Sauf que rien ne colle. Le garçon, Jean, est français et pas espagnol; il a une famille aussi normale que possible, et en apparence très sympathique, en vacances comme chaque été dans une villa du coin.

Elena face à Jean (Jules Porier) qu’elle est venue regarder jouer au foot et, au centre, le père du garçon (Frédéric Pierrot). | Via Le Pacte

Elena, qui a un fiancé, porte au garçon une attention à laquelle celui-ci est loin d’être insensible, même s’il n’en comprend pas les motifs. Esteban, le fiancé d’Elena, espagnol comme elle, est d’une délicatesse sans bornes, accompagnant de son mieux les parts d’ombre, d’angoisse, peut-être de folie de celle qu’il aime.

Toute la réussite de Madre consistera, sans trahir ni détruire la mécanique de dramatisation mise en place, à sans cesse la déjouer. La déjouer pour y accueillir davantage de trouble, de douceur, d’humanité.

Elena, Jean, Esteban, mais aussi l’employeur d’Elena, les parents et les frères de Jean, ses amis, son ex-copine et finalement le père de l’enfant disparu jouent chacun une partition qui ne cesse d’entrebâiller davantage que leur place fonctionnelle dans le récit.

Séquence après séquence, le film construit ainsi ce réjouissant paradoxe d’aller à la fois au bout du déroulement narratif annoncé et de ne pas s’y laisser enfermer. Mieux, ce sont les multiples échappées, souvent dépourvues d’explications, qui donnent au cinquième long-métrage de Rodrigo Sorogoyen son élan et son souffle.

Le choix des interprètes, tous excellents, y est pour beaucoup, notamment la présence hors cliché teenager de Jules Porier dans le rôle de Jean. Mais l’essentiel repose sur ce qui émane de tension, d’émotion, de violence intérieure, de fragilité et plus encore d’une séduction vibrante de Marta Nieto.

Duel inquiet et délicatement venimeux entre la mère de Jean (Anne Consigny, parfaite) et cette Elena qui tisse avec le jeune homme des relations mystérieuses. | Via Le Pacte

Autour d’elle, de son visage et de son corps, se noue une intrigue obscure, enrichie du processus singulier d’où est né le film. La séquence d’ouverture, celle du trauma fondateur, était en effet à l’origine un court-métrage déjà intitulé Madre, réalisé par Sorogoyen trois ans plus tôt.

Cette œuvre est à l’unisson de ce qu’on savait du cinéaste grâce à ses précédentes réalisations distribuées en France, El Reino et Que Dios Nos Perdone: des démonstrations de virtuosité qui lui ont valu une flopée de récompenses et les éloges démesurés de la part de celles et ceux pour qui le cinéma serait une mécanique vouée à l’efficacité et à la rentabilité.

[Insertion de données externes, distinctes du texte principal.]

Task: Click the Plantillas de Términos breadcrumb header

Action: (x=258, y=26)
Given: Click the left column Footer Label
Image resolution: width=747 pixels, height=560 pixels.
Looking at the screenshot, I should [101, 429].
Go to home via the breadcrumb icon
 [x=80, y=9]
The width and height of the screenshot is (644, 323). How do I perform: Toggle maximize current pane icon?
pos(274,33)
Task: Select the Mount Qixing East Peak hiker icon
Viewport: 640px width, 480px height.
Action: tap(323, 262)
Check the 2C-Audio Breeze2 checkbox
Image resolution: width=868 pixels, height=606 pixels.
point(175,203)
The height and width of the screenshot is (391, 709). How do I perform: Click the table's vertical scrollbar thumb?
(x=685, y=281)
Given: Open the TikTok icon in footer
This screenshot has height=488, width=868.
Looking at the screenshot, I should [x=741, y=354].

Mais quelque chose se passe dans la retrouvaille, «dix ans plus tard» dans la fiction, de la situation laissée à la fin du court-métrage, et surtout dans la retrouvaille avec l’actrice, transformée et infiniment plus émouvante. Vulnérable et peut-être dangereuse, Elena sème le trouble dans la fiction.

Une durée accueillante

L’autre ressource remarquablement mobilisée par la mise en scène concerne l’utilisation de plans-séquences, souvent très mobiles, qui laissent à chaque fois la possibilité que le sens premier d’une situation ne suffise pas.

Rendus plus disponibles aux à-côtés par l’utilisation du format Scope, ces plans ininterrompus lorsque c’est produit l’élément dramatique auquel ils étaient dédiés ouvrent une durée accueillante à plus de richesse dans les relations entre les personnages, dans leurs rapports à l’espace, dans les effets de lumière et d’ombre.

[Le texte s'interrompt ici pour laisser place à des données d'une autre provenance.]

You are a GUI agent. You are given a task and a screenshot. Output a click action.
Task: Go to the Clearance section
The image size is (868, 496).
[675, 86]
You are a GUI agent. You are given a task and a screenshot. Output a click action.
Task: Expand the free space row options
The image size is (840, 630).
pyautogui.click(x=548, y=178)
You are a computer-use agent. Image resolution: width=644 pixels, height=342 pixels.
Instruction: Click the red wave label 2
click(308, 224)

C’est véritablement ce choix de tournage et de montage qui va rendre possible la belle opacité de ce qui lie Elena à Jean, et Jean à Elena –des liens fort différents au début, et dont on percevra le lent rapprochement.

De cette délicate alchimie, à laquelle les autres protagonistes, par leur aveuglement, leur bonne volonté ou leur violence, ont aussi leur part, se compose une histoire qui déborde heureusement de son cours.

La proximité de leurs dates de sortie comme la similitude de leur cadre, un bord de mer en été, suggèrent la comparaison entre les manières de faire d’Été 85 et de Madre. Là où François Ozon dépasse magnifiquement les limites de l’histoire d’amour adolescente en jouant à l’extrême des puissances mêmes du genre adopté, le mélodrame, Rodrigo Sorogoyen à l’inverse déjoue ou détourne les mécanismes du genre dans lequel il s’inscrivait. Deux approches très différentes, toutes deux parfaitement légitimes.